1.1 Klager is in 1999 met een wederpartij een teeltcontract overeengekomen. Daarover
is een geschil ontstaan en er zijn vanaf 2000 verschillende procedures gevoerd. Verweerder
heeft de wederpartij bijgestaan.
1.2 Klager is op enig moment veroordeeld tot betaling aan de wederpartij van een
bedrag van € 126.861,06, vermeerderd met de wettelijke rente vanaf 1 maart 2000. Klager
heeft geweigerd dat bedrag te betalen en heeft tussen 2010 en 2023 verschillende procedures
gevoerd. Deze procedures zijn allemaal afgelopen in het nadeel van klager.
1.3 Verweerder heeft op 2 maart 2022 een conclusie van antwoord ingediend. Deze
conclusie maakt geen onderdeel uit van het klachtdossier.
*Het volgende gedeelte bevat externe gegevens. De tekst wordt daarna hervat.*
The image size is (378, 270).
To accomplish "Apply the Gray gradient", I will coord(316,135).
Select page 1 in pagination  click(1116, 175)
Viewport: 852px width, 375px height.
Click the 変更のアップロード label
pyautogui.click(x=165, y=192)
1.4 Op 1 maart 2023 heeft de rechtbank Noord-Holland vonnis gewezen in een door
klager, zijn vrouw en dochters tegen de wederpartij aanhangig gemaakte zaak. De vorderingen
van klager en zijn gezin zijn afgewezen en zij zijn veroordeeld in de proceskosten.
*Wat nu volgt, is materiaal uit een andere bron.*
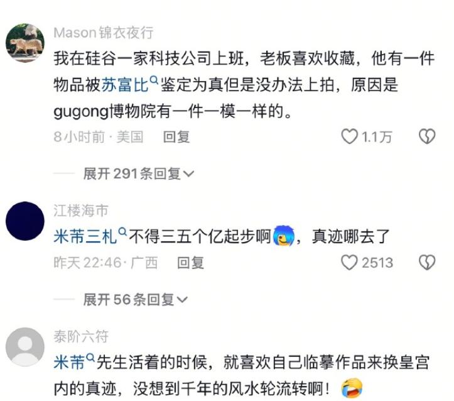Open Mason 锦衣夜行's avatar

(x=25, y=43)
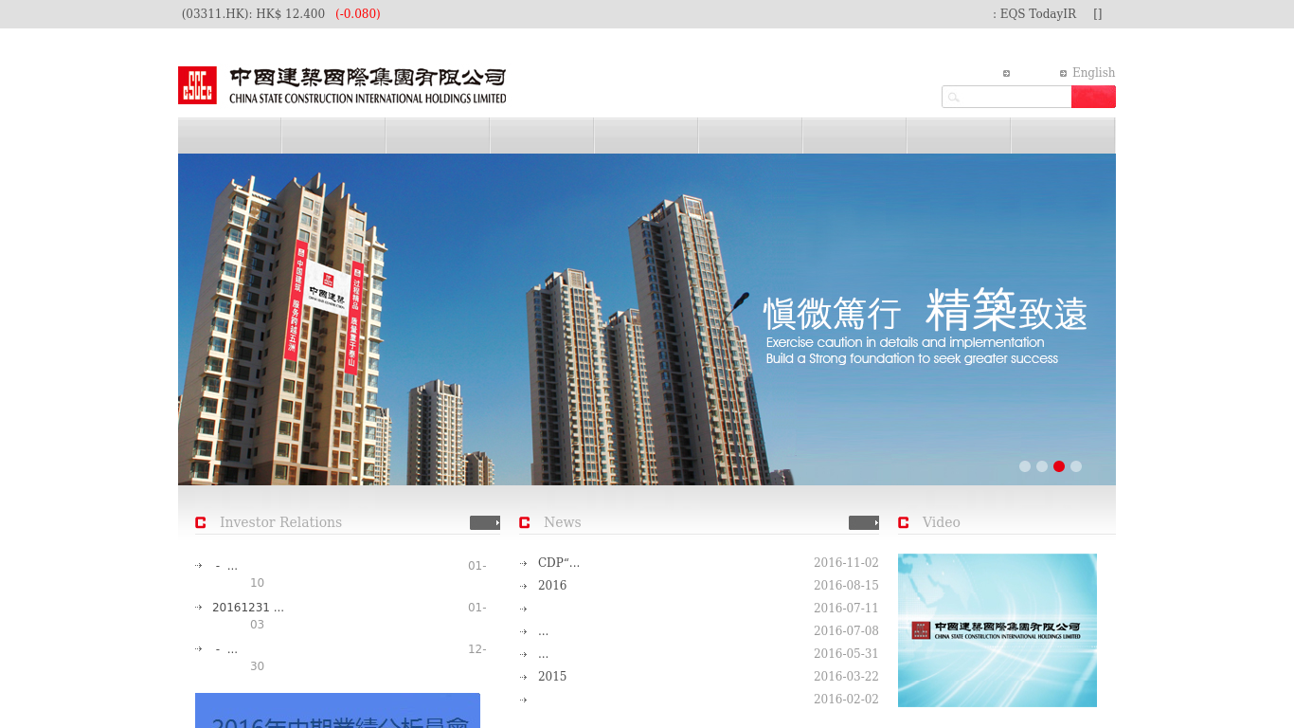The width and height of the screenshot is (1294, 728).
Task: Open the EQS TodayIR link
Action: tap(1038, 14)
Het vonnis maakt onderdeel uit van het klachtdossier.
1.5 Op 4 april 2023 heeft klager bij de deken een klacht ingediend over verweerder.
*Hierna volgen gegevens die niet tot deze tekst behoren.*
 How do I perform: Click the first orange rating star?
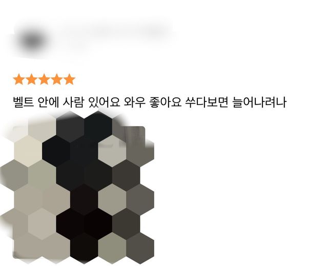[x=19, y=79]
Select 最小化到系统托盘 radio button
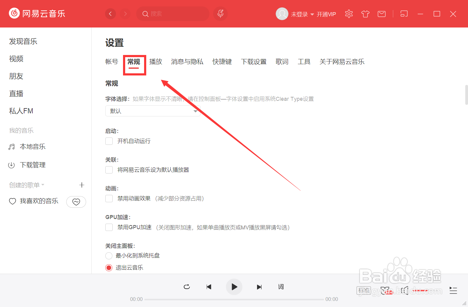This screenshot has width=468, height=307. pos(109,255)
1.6 Klager heeft al eerder, in de periode 2014-2016, tuchtklachten ingediend over
verweerder. Drie klachten hebben geleid tot een voorzittersbeslissing, waarbij klagers
klachten kennelijk niet-ontvankelijk en/of kennelijk ongegrond zijn verklaard. Klagers
verzet is steeds ongegrond verklaard. De vierde tuchtklacht heeft klager niet voorgelegd
aan de raad van discipline.
2 KLACHT
2.1 De klacht houdt, zakelijk weergegeven, in dat verweerder tuchtrechtelijk verwijtbaar
heeft gehandeld als bedoeld in artikel 46 Advocatenwet. Klager verwijt verweerder
het volgende.
a) Verweerder heeft gedragsregel 5 overtreden. In plaats van het streven naar een
oplossing heeft verweerder zijn cliënt aangezet tot extra kosten en schade.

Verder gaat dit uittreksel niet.